Reaching age 30 is a landmark some people don’t look forward to. One Springfield venue’s staff can hardly wait to hit that target.

The Clark State Performing Arts Center (PAC) will celebrate its 30th anniversary throughout the upcoming 2023-2024 season, which will begin in late September. Although the show slate is being finalized and will be available in a few weeks, Executive Director Dan Hunt is eager to build the excitement early so everyone is ready when tickets go on sale in mid-July.

Credit: Darren Thomas

Credit: Darren Thomas

He said to expect a variety of entertainment, including a country music legend, a classic play, comedy, southern rock, acrobats and Broadway musicals, but he revealed two of the big shows.

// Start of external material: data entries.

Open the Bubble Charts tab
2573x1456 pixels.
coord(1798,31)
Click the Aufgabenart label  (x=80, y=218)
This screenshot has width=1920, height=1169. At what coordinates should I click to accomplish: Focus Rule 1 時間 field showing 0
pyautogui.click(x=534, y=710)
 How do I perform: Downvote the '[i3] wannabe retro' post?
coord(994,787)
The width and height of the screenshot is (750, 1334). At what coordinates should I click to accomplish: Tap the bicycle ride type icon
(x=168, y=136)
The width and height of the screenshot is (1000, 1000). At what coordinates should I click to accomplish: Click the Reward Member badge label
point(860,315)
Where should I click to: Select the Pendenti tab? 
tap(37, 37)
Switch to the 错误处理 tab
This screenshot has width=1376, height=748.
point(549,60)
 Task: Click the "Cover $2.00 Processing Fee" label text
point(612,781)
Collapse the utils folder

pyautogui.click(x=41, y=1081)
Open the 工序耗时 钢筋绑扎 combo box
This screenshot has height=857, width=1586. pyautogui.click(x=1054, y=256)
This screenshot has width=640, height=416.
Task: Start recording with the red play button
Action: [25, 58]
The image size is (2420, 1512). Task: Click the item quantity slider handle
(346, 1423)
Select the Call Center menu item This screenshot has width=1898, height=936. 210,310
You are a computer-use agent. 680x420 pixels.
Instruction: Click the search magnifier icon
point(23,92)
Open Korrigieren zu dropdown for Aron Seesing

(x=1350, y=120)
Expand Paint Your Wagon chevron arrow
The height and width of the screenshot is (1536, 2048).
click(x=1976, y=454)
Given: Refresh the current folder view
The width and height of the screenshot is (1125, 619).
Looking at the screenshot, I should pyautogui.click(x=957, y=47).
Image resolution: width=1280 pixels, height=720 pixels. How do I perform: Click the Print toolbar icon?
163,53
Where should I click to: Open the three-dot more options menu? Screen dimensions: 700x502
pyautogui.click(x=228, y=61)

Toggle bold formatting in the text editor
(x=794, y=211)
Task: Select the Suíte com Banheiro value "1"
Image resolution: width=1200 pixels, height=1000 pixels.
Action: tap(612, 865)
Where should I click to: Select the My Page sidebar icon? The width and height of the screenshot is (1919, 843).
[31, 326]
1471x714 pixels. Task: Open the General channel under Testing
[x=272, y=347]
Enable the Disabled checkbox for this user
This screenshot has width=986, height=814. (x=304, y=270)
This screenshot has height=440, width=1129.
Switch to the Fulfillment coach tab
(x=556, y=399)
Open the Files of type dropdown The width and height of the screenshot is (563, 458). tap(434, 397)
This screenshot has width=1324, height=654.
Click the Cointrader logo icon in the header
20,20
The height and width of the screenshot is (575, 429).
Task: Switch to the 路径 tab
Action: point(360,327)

The PAC loves to celebrate the holidays and on Nov. 28, Santa’s sleigh will take a trip south of the border for A Mariachi Christmas. This Grammy-nominated group will perform Mexican and American Christmas songs in Mariachi style.

After last season’s “The Hip Hop Nutcracker” will be another show with that flavor as the 360 ALLSTARS perform on Feb. 4. Hunt describes it as an urban Cirque du Soleil, with a combination of BMX bikers, breakdancers, beatboxers and a cast of world champion and record-holding athletes and artists that has sold out shows internationally.

“We’re trying to reach out to different segments of the community, to complement the Springfield Arts Council and Springfield Symphony Orchestra to make a great season,” Hunt said. “We want to celebrate what we’ve done best for 30 years – to present great shows.”

Although many of the those who helped get the PAC built back in the early 1990s have passed, Hunt is honored to be one of those there from the beginning. He recalls with fondness the gala opening night of Nov. 6, 1993, hosted by Oscar- and Tony Award-winning star Joel Grey and Oscar nominee Teri Garr with the crowd in black tie and formals, including choirs and herald trumpets that gave the audience chills.

“We love the mission of what we’ve done and look at building this downtown as one of the those first instrumental decisions in the revival of downtown Springfield. Most small communities don’t have what we have with the Performing Arts Center,” said Hunt.

In the years since its opening, the PAC has weathered challenging economic times, various entertainment trends, the COVID pandemic and now is building back from it, ready for the future.

“Our founding fathers would be really happy with where we are. We’re talking about a history of great shows and from where we came, and we hope for at least another 30 years and beyond,” Hunt said.